Marcher sur une pelure de banane.
Photo : ackery Blanton / 123RF

Dans un récent article, l’éditeur associé de Financial-Planning, Sean Alloca, rappelle que les investisseurs se laissent souvent mener à l’erreur parce qu’ils s’affolent des enjeux financiers élevés ou d’événements déroutants.

Il faut dire que les événements déroutants ne manquent pas ces derniers temps. Tout semble au beau fixe sur les marchés, puis vous vous levez un bon matin et les Britanniques ont décidé de quitter l’Union européenne, ou les Américains ont décidé d’élire un Donald Trump bien décidé à en découdre avec la Chine, l’Iran… et un peu tout le monde en fait. Voilà de quoi ébranler votre belle confiance dans votre stratégie d’investissement.

Et encore. Au moins ces événements politiques sont relativement clairs. À l’inverse, il n’est pas toujours aisé de comprendre ce qui cause les récessions, les bulles et les marchés baissiers. Difficile alors de les voir venir et encore moins de les prévenir ou d’en mitiger les effets. Pour un conseiller, la réaction des clients à ce type d’événements est riche d’enseignement.

LE ROYAUME DE L’IRRATIONNEL

« Il n’y a aucune autre industrie au monde dans laquelle des gens pourtant intelligents deviennent crédules, paranoïaques et perdent la capacité d’envisager le risque de manière rationnelle », soutient Morgan Housel, du Collaborative Fund. Celui-ci s’exprimait récemment dans le cadre de la conférence Morningstar Investment. Ses propos sont rapportés dans l’article de Sean Alloca.

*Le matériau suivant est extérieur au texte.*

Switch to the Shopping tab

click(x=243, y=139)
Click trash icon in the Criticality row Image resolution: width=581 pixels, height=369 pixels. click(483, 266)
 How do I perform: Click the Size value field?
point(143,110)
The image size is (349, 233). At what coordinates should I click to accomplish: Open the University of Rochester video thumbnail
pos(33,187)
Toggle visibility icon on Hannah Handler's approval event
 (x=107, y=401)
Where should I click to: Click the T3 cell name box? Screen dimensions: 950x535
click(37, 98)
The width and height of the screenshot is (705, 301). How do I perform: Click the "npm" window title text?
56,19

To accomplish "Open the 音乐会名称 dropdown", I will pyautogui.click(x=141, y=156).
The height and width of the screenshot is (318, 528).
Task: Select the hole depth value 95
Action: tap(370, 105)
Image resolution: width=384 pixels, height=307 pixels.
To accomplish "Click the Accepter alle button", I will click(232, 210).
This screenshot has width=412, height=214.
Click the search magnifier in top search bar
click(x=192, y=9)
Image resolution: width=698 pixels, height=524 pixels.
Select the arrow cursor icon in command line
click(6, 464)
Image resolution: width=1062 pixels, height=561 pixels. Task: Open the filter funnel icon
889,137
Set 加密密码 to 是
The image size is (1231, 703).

Selon Morgan Housel, bien investir ne dépend pas tant des connaissances d’un investisseur que de son comportement. Il s’agirait moins de prendre toujours les meilleures décisions que de réduire son nombre d’erreurs au minimum.

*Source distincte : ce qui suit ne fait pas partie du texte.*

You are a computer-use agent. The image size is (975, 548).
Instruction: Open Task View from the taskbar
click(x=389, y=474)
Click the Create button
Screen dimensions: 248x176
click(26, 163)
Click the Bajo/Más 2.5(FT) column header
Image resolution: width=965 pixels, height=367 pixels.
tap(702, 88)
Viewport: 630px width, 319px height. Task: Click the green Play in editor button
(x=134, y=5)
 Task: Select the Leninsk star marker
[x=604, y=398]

Ça peut sembler simple dit comme ça, mais enseigner cela à un client peut causer bien des soucis au conseiller le plus aguerri. Le comportement est difficile à analyser et il est ardu d’amener les clients à réagir rationnellement devant de mauvais scénarios d’investissement.

DIS-MOI D’OÙ TU VIENS…

Par exemple, un client qui aurait grandi pendant la Grande Dépression des années 1930 serait moitié moins porté à investir dans des actions qu’un autre qui aurait grandi dans les années 1960. Les clients qui ont grandi dans les années 1970 seraient beaucoup moins intéressés à investir dans les obligations que ceux qui ont grandi dans les années 1950. Et les clients qui étaient jeunes à l’époque du groupe Wham! sont deux fois plus portés à acheter des actions que ceux qui ont vécu leur adolescence au son de Led Zeppelin.

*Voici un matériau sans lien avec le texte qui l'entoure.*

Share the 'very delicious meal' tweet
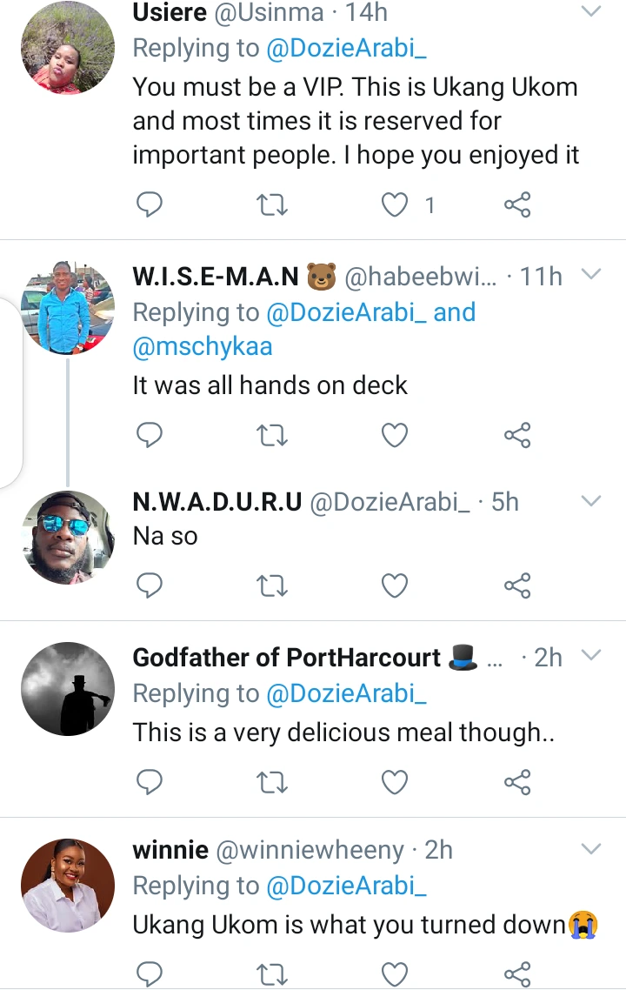Image resolution: width=626 pixels, height=990 pixels. point(517,783)
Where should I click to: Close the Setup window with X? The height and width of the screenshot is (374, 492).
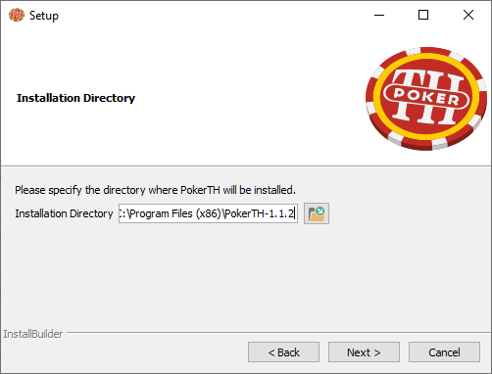(x=468, y=15)
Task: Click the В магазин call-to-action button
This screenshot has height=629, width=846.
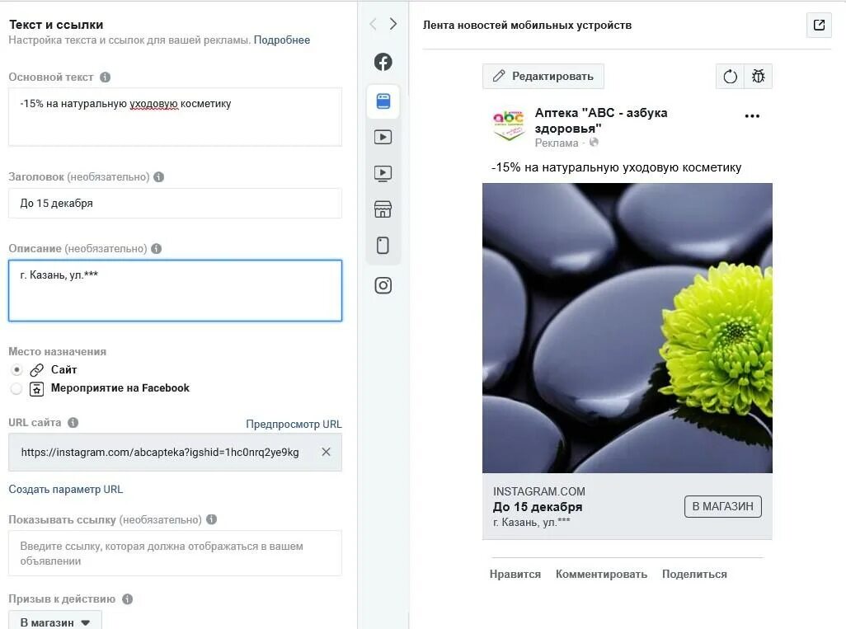Action: [x=722, y=506]
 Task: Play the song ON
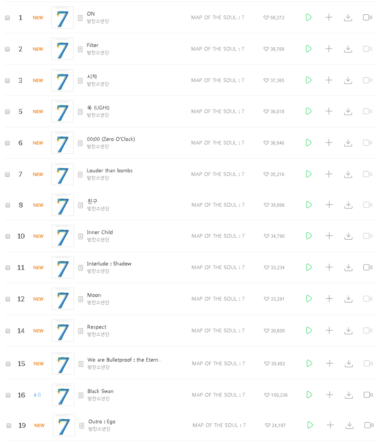pyautogui.click(x=309, y=17)
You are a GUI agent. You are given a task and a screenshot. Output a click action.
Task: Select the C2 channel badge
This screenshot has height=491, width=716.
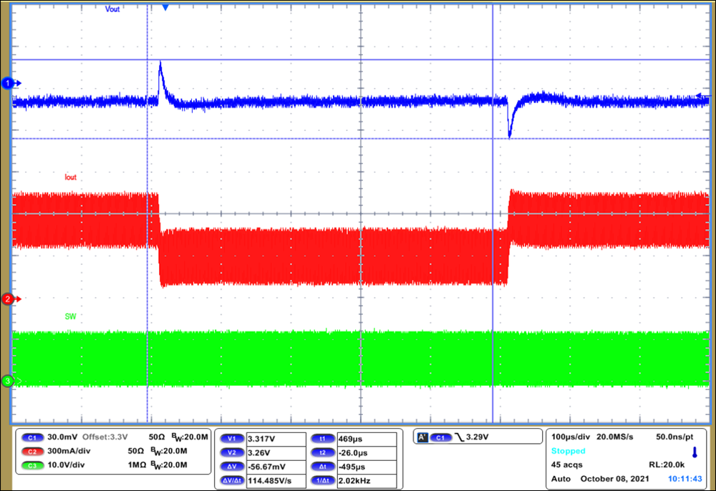coord(32,451)
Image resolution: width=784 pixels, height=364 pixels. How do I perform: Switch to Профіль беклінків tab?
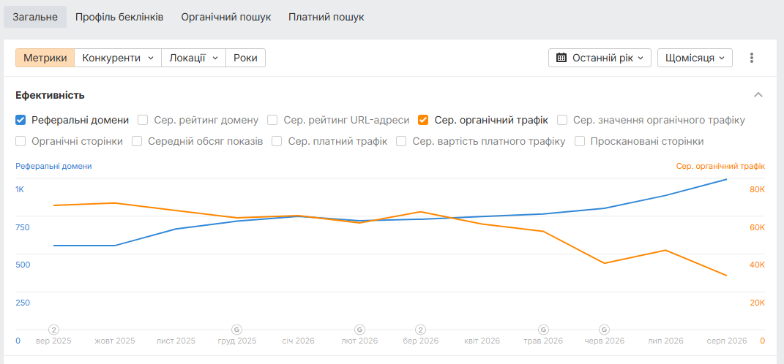tap(119, 17)
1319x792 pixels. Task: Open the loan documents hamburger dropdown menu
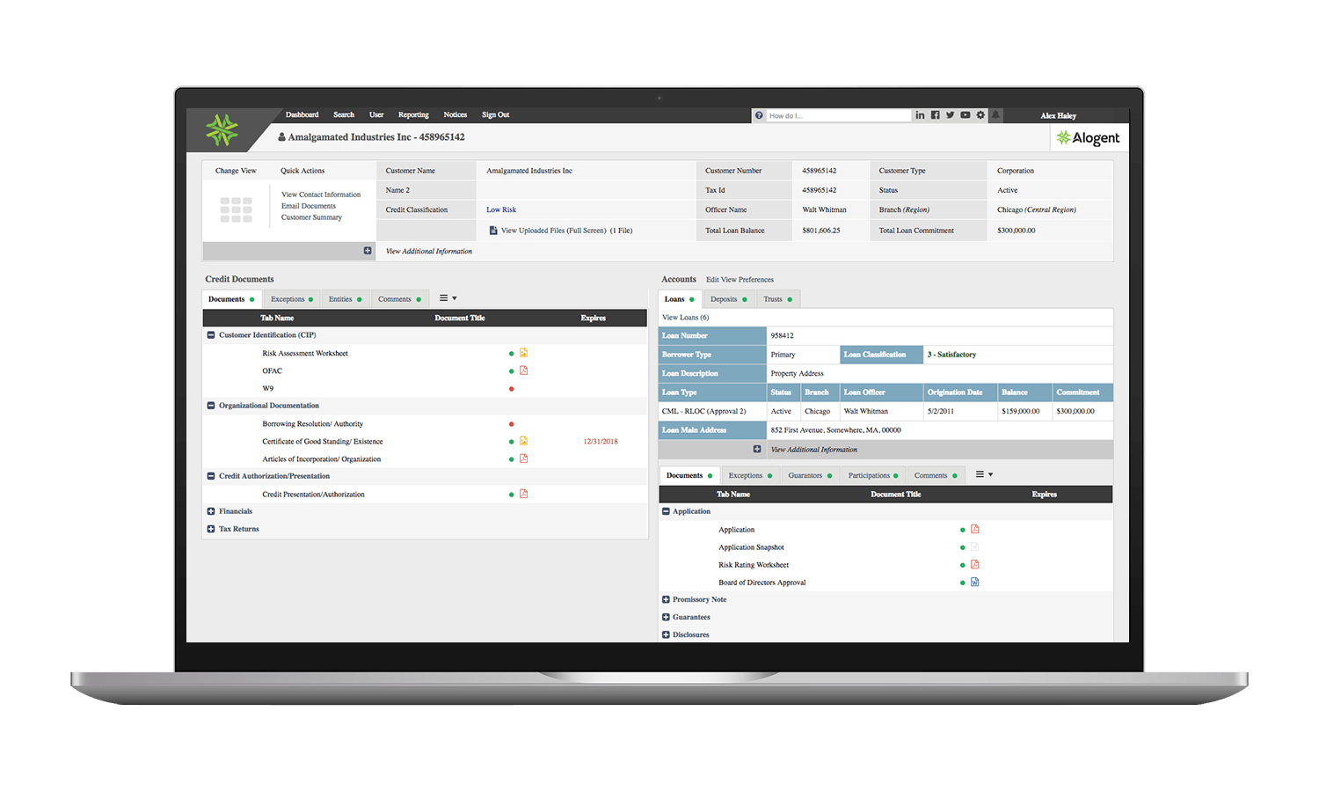984,474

Cela montre bien que la tolérance au risque des investisseurs individuels dépend en grande partie de leur histoire individuelle, selon Morgan Housel. Les conseillers ont donc tout intérêt à bien connaître le passé de leurs clients pour bien répondre à leurs attentes en matière de planification financière.

RESTER OUVERT D’ESPRIT

Le directeur de la finance comportementale de Betterment, Dan Egan, rappelle quant à lui que les plateformes numériques d’investissement utilisent déjà la finance comportementale pour améliorer leurs résultats. Betterment utilise par exemple des indices visuels pour indiquer aux clients s’ils font assez d’efforts pour atteindre leurs objectifs financiers ou s’ils devraient épargner davantage.

Morgan Housel est aussi d’avis que les conseillers devraient encourager leurs clients à discuter avec d’autres investisseurs, afin d’obtenir des points de vue variés. « Il faut réaliser que les gens qui prennent des décisions différentes des vôtres ne sont pas toujours fous », dit-il, rappelant au final que les finances personnelles sont souvent plus personnelles que financières.